EXERCISE INPUT =

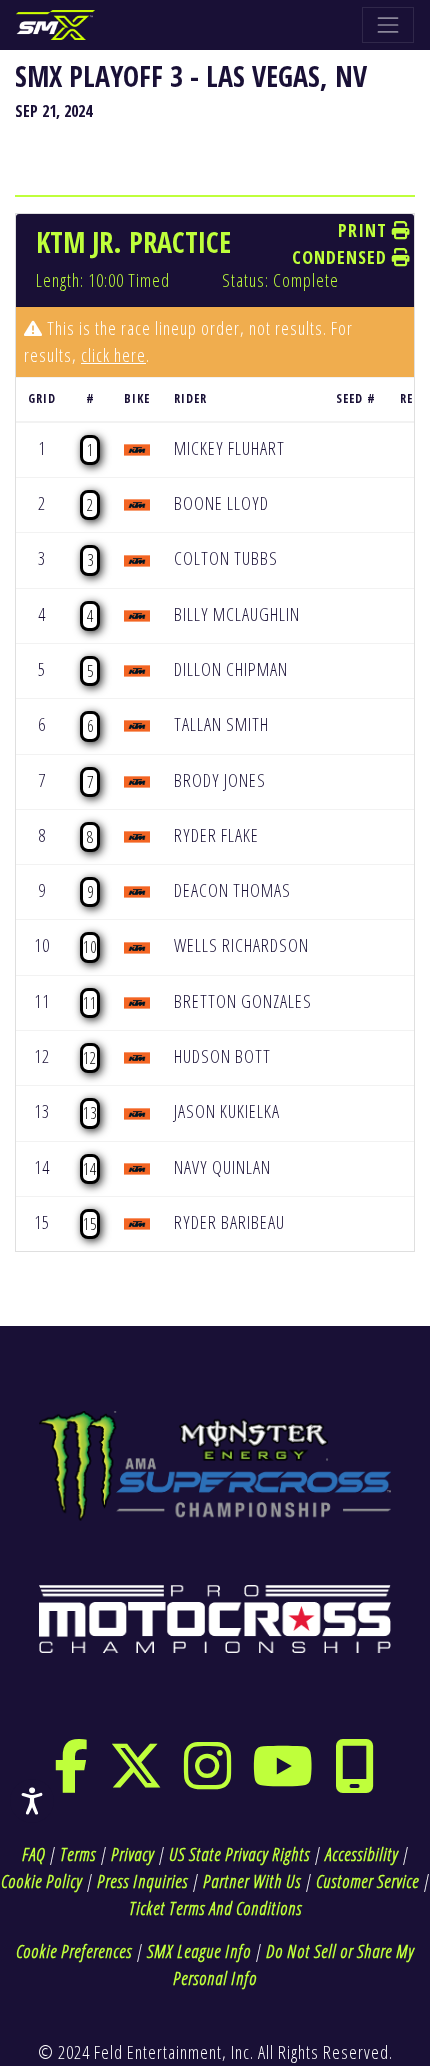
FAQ (33, 1854)
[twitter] (136, 1779)
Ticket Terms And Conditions (215, 1908)
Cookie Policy (41, 1881)
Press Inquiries (142, 1881)
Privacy (132, 1854)
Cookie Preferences (74, 1951)
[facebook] (71, 1779)
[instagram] (208, 1779)
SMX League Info (199, 1951)
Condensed (342, 257)
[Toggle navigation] (388, 25)
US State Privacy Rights (239, 1854)
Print (365, 230)
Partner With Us (252, 1881)
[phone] (355, 1779)
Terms (78, 1854)
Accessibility (361, 1854)
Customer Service (367, 1881)
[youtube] (283, 1779)
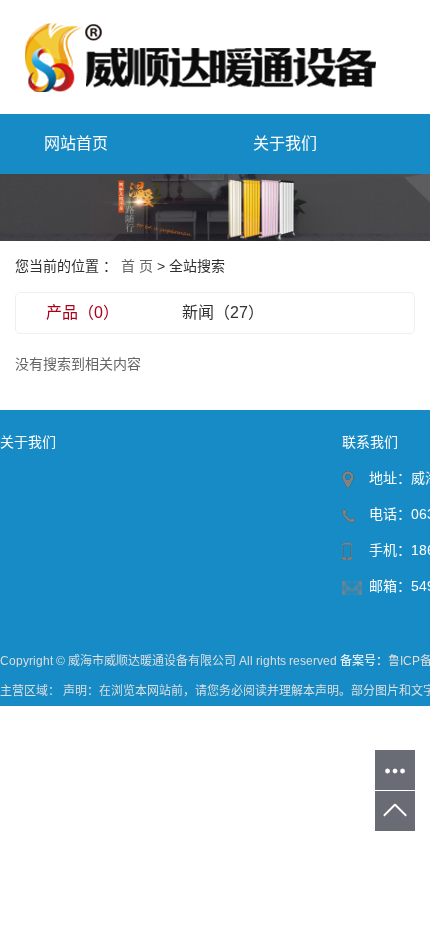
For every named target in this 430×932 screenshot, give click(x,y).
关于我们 (285, 143)
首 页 (137, 266)
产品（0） (82, 312)
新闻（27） (223, 312)
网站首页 (76, 143)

WHAT IS REQUIRED = Using the entries above, give again exactly the lines from the line holding "[Toggle navigation] (388, 25)" through the line holding "[youtube] (283, 1779)". Include both end lines and nothing else.

SOLVED PROBLEM =
[Toggle navigation] (388, 25)
US State Privacy Rights (239, 1854)
Print (365, 230)
Partner With Us (252, 1881)
[phone] (355, 1779)
Terms (78, 1854)
Accessibility (361, 1854)
Customer Service (367, 1881)
[youtube] (283, 1779)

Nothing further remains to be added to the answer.